If a debt collector has bullied you, you may have grounds for a lawsuit against that creditor. If you win your case, you could recover actual damages (money), statutory damages up to $1,000 per violation, court costs, and attorneys’ fees.
The creditor may also be required to pay punitive damages if it engaged in “willful or wanton disregard” of your rights under the FDCPA.
The Fair Debt Collection Practices Act
The Fair Debt Collection Practices Act (FDCPA) was enacted in 1977 to protect debtors from creditors who use harassment, deception, or intimidation to collect debts. The FDCPA gives debtors the right to sue creditors who violate its provisions.
There are five types of violations that can result in legal sanctions against a creditor:
1. Misrepresentation of the amount owed (for example, telling a debtor that he owes $5,000 when he owes $4,000)
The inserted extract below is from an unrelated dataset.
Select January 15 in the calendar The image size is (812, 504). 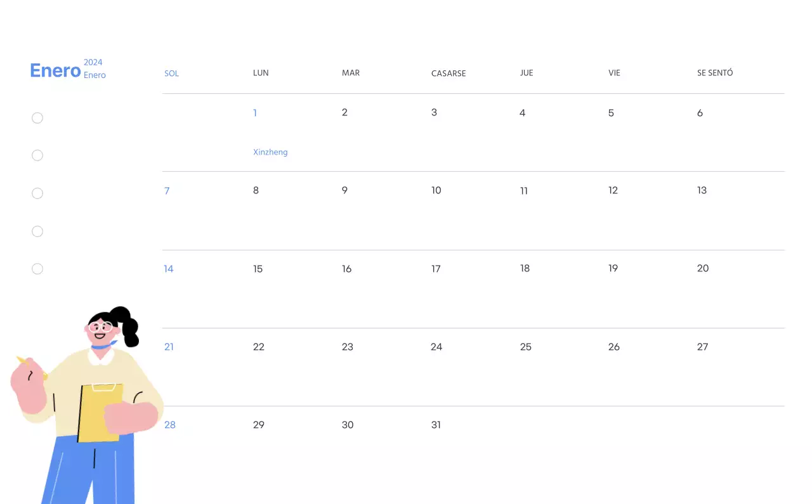coord(258,269)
2. False threats that they will take legal action against the debtor (for example, telling a debtor that they will garnish his wages if he does not pay his debt)
3. Harassment through repeated phone calls or sending letters at inconvenient times (for example, calling a debtor at work after having been told not to do so)
4. Contacting third parties without the debtor’s consent (for example, calling someone who knows the debtor and asking them to contact him regarding the debt)
5. Using any scheme or device intended to cause harm or injury.
Can debt collectors take from your family?
Yes, debt collectors can take money from your family. While it is illegal for a debt collector to take money from your family, they can deduct money you owe from any assets they have.
These assets could be anything from bank accounts and retirement funds to cars, homes, and even life insurance policies.
If a debt collector threatens you, you must talk with an attorney about your options before deciding to pay them back.
Ways to deal with debt collection hassling
Debt collection hassling is a serious issue. If you’re being hassled by debt collectors and not sure what to do, here are some steps you can take:
1. Know your rights. Debt collectors cannot call you at work unless they have your permission and must tell you the name of their company and their location before contacting you.
They may not call you before 8 a.m. or after 9 p.m.; if they do, they must leave a message with their phone number so that you can call them back immediately.
2. Keep good records. When a debt collector contacts you, always ask for their name, company name, where they’re calling from, and which account is in question.
Also, inquire when you made the last payment on that account, who made it, what amount was paid off, and how much remains today.
Please write this information immediately so there’s no chance it’ll get lost or forgotten later on down the line!
3. Inform them of your situation before making payments or entering into any agreements with them directly—they need to know
The bottom line is that debt collectors can call your family, but they should not call them without your permission. If the collector has contacted you and you have provided the necessary information for the collector to contact your family, then it is legal for them to do so.
If the collector has not spoken to you or if you did not authorize them to contact your family, then it is against the law for them to do so.
The information contained in this post is for general information purposes only. The information is provided by FinanceOpinion.net and while we endeavor to keep the information up to date and correct, we make no representations or warranties of any kind, express or implied, about the completeness, accuracy, reliability, suitability or availability with respect to the website or the information, products, services, or related graphics contained on the post for any purpose.